**Problem set**
1. Transcribe the portion of the segment privilege text that opens with the words containing "Privilege levels are" and closes with "the following sections.".
2. Pick up the segment privilege text after its last sentence and keep writing it.

[start of Excerpted text]

Requested privilege level (RPL). The RPL is an override privilege level that is assigned to segment selectors. It is stored in bits 0 and 1 of the segment selector. The processor checks the RPL along with the CPL to determine if access to a segment is allowed. Even if the program or task requesting access to a segment has sufficient privilege to access the segment, access is denied if the RPL is not of sufficient privilege level. That is, if the RPL of a segment selector is numerically greater than the CPL, the RPL overrides the CPL, and vice versa. The RPL can be used to insure that privileged code does not access a segment on behalf of an application program unless the program itself has access privileges for that segment. Refer to Section 4.10.4., "Checking Caller Access Privileges (ARPL Instruction)" for a detailed description of the purpose and typical use of the RPL.

Privilege levels are checked when the segment selector of a segment descriptor is loaded into a segment register. The checks used for data access differ from those used for transfers of program control among code segments; therefore, the two kinds of accesses are considered separately in the following sections.

4.6. PRIVILEGE LEVEL CHECKING WHEN ACCESSING DATA SEGMENTS

To access operands in a data segment, the segment selector for the data segment must be loaded into the data-segment registers (DS, ES, FS, or GS) or into the stack-segment register (SS). (Segment registers can be loaded with the MOV, POP, LDS, LES, LFS, LGS, and LSS instructions.) Before the processor loads a segment selector into a segment register, it performs a privilege check (refer to Figure 4-3) by comparing the privilege levels of the currently running program or task (the CPL), the RPL of the segment selector, and the DPL of the segment's segment descriptor. The processor loads the segment selector into the segment register if the DPL is numerically greater than or equal to both the CPL and the RPL. Otherwise, a generalprotection fault is generated and the segment register is not loaded.

Figure 4-3

Figure 4-4 shows four procedures (located in codes segments A, B, C, and D), each running at different privilege levels and each attempting to access the same data segment.

The procedure in code segment A is able to access data segment E using segment selector E1, because the CPL of code segment A and the RPL of segment selector E1 are equal to the DPL of data segment E.

The procedure in code segment B is able to access data segment E using segment selector E2, because the CPL of code segment A and the RPL of segment selector E2 are both numerically lower than (more privileged) than the DPL of data segment E. A code segment B procedure can also access data segment E using segment selector E1.

[end of Excerpted text]
[start of Information supplied]

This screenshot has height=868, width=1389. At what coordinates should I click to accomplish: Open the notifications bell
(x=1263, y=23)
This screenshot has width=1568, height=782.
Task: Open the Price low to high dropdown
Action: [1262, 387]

[end of Information supplied]

**Answers for this exercise**
1.
Privilege levels are checked when the segment selector of a segment descriptor is loaded into a segment register. The checks used for data access differ from those used for transfers of program control among code segments; therefore, the two kinds of accesses are considered separately in the following sections.

2.
The procedure in code segment C is not able to access data segment E using segment selector E3 (dotted line), because the CPL of code segment C and the RPL of segment selector E3 are both numerically greater than (less privileged) than the DPL of data segment E. Even if a code segment C procedure were to use segment selector E1 or E2, such that the RPL would be acceptable, it still could not access data segment E because its CPL is not privileged enough.

The procedure in code segment D should be able to access data segment E because code segment D's CPL is numerically less than the DPL of data segment E. However, the RPL of segment selector E3 (which the code segment D procedure is using to access data segment E) is numerically greater than the DPL of data segment E, so access is not allowed. If the code segment D procedure were to use segment selector E1 or E2 to access the data segment, access would be allowed.

Figure 4-4

As demonstrated in the previous examples, the addressable domain of a program or task varies as its CPL changes. When the CPL is 0, data segments at all privilege levels are accessible; when the CPL is 1, only data segments at privilege levels 1 through 3 are accessible; when the CPL is 3, only data segments at privilege level 3 are accessible.

The RPL of a segment selector can always override the addressable domain of a program or task. When properly used, RPLs can prevent problems caused by accidental (or intensional) use of segment selectors for privileged data segments by less privileged programs or procedures.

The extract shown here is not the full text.